Division of Plastic and Reconstructive Surgery, Northwestern University, Feinberg School of Medicine, Chicago, IL 60611, USA.

Published: December 2009

Purpose: Pressure sores are a significant source of physical and financial burden for debilitated patients. When conservative measures fail, surgical reconstruction with myocutaneous flaps may be the last hope for cure and/or improved quality of life in these patients. Adequate haemostasis is an integral component of these reconstructive procedures, as bleeding and haematoma formation can lead to increased morbidity. This study was designed to investigate the use of argon beam coagulation in patients undergoing bony debridement and subsequent pressure sore reconstruction with myocutaneous flaps.
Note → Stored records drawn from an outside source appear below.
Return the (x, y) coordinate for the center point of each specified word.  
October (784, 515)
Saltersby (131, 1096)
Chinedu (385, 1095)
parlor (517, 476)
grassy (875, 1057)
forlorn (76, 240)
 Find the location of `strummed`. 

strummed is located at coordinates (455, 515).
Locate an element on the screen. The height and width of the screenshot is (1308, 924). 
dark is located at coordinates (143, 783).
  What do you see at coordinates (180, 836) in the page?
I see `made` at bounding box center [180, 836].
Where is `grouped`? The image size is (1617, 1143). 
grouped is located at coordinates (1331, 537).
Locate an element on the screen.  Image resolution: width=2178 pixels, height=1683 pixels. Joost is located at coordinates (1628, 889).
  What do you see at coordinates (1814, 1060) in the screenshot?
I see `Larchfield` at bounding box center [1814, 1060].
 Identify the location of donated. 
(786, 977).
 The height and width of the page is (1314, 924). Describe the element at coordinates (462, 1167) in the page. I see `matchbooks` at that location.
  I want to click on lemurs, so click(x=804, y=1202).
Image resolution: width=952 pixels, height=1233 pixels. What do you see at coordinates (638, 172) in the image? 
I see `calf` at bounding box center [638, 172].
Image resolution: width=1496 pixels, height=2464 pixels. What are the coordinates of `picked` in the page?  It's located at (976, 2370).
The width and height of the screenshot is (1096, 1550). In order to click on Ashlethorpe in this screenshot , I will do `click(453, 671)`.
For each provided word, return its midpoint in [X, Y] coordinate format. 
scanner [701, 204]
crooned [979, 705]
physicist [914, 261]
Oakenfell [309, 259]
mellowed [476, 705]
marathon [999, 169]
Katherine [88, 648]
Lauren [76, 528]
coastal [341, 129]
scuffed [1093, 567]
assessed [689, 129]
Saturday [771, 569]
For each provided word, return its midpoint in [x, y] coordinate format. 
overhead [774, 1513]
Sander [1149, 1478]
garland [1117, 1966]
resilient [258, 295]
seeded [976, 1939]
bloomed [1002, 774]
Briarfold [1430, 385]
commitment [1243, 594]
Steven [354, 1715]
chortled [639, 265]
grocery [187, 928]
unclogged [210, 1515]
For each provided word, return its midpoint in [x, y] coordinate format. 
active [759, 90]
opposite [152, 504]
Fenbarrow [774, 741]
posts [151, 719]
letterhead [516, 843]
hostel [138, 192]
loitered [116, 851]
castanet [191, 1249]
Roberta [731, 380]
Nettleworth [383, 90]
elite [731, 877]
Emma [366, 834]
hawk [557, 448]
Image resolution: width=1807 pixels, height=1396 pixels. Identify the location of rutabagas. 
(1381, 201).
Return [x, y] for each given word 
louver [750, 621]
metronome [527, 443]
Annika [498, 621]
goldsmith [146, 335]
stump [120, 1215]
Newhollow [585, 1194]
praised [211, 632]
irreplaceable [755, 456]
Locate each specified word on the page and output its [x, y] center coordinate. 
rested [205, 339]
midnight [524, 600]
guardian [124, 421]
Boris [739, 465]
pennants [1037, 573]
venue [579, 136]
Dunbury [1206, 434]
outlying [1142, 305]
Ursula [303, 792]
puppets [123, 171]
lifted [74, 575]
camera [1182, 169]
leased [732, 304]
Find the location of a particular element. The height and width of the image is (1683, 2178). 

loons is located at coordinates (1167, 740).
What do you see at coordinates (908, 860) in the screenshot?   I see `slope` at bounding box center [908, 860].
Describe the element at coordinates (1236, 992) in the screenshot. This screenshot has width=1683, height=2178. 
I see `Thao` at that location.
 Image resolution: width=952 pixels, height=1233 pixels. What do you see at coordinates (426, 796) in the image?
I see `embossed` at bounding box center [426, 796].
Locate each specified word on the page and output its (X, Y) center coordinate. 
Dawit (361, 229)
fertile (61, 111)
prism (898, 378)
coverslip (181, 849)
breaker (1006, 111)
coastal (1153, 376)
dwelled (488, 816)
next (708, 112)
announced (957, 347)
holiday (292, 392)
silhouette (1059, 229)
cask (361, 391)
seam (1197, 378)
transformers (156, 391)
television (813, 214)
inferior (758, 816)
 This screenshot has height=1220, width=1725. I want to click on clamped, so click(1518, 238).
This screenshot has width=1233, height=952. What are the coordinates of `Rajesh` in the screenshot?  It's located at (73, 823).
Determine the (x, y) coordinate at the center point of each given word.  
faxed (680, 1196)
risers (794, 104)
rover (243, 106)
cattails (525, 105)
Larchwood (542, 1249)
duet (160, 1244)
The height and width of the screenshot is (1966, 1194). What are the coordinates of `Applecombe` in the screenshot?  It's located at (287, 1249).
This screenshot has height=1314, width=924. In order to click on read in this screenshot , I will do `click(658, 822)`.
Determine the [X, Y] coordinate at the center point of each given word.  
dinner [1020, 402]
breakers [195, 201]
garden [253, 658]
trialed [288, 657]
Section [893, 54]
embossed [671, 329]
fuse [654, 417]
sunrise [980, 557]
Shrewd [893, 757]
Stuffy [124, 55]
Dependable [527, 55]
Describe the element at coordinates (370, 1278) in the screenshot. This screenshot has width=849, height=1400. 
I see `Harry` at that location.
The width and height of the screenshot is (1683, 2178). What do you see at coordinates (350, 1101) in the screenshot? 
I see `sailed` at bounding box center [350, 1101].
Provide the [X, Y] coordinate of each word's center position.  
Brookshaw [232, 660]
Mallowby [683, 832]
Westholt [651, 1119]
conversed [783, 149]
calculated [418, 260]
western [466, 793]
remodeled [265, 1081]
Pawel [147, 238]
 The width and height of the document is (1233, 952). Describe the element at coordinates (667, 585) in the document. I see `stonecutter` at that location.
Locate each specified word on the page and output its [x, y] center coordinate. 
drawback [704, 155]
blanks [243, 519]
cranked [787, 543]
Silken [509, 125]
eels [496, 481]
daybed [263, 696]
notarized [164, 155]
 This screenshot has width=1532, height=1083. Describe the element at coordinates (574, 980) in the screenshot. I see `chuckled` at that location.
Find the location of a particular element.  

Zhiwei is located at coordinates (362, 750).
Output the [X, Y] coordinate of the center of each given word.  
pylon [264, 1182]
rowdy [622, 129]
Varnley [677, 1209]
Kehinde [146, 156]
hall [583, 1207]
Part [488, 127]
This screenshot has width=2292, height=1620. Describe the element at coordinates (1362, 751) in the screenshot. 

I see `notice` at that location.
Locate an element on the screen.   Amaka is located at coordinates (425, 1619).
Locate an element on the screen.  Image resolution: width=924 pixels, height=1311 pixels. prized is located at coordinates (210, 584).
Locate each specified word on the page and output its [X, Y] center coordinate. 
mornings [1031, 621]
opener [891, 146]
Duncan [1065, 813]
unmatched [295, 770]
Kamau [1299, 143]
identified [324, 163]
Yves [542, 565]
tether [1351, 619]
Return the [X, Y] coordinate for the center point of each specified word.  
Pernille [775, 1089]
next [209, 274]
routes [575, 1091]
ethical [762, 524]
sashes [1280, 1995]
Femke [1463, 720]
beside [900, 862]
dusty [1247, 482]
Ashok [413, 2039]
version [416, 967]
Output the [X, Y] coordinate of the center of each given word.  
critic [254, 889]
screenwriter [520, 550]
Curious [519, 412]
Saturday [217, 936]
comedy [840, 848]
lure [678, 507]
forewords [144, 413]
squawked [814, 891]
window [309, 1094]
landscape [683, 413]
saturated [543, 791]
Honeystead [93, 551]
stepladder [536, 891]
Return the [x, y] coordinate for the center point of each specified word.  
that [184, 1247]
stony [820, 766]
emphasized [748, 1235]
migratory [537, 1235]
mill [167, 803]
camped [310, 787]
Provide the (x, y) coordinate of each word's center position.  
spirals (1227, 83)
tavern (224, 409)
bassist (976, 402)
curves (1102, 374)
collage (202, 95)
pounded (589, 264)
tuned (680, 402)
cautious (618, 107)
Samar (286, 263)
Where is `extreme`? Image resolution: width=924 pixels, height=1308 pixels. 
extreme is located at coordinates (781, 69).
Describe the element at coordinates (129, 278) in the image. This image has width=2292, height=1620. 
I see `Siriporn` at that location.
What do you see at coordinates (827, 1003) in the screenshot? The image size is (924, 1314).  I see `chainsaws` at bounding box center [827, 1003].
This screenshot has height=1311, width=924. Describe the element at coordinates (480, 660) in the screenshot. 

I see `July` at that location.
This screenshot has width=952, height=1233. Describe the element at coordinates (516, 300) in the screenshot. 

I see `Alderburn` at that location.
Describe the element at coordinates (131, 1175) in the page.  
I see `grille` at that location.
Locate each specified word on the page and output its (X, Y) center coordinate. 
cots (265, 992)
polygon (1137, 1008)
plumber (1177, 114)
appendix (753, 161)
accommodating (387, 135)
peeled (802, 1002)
Methods: The clinical records of 34 patients undergoing pressure sore reconstruction with the use of argon beam coagulation from 2004 to 2006 at an academic institution were reviewed and outcomes were assessed.

Results: Reconstruction was performed by a single surgeon on 34 patients (31 men, three women; mean age 41+/-15 years), with a total of 41 pressure sores. Thirteen (32.5%) patients had evidence of osteomyelitis preoperatively and five (12.5%) had previous coccygectomies secondary to infection. Twenty-six (65%) of the pressure sores were treated with hamstring V-Y musculocutaneous flaps, 10 (25%) with gluteal flaps, and four (10%) with tensor fascia lata flaps. Overall, suture line dehiscence occurred in six (15%) cases, flap failure and pressure sore recurrence occurred in six (15%) cases, an abscess developed in one (2.5%) case, and a sinus tract with a superficial wound developed in one (2.5%) case. There were no complications related to haemostasis, including excessive bleeding or haematoma formation.

Conclusions: Argon beam coagulation is an efficacious tool for achieving adequate haemostasis during pressure sore reconstruction, particularly when significant bony debridement is involved. The use of argon beam coagulation does not result in an increased complication or recurrence rate when compared with conventional electrocautery methods.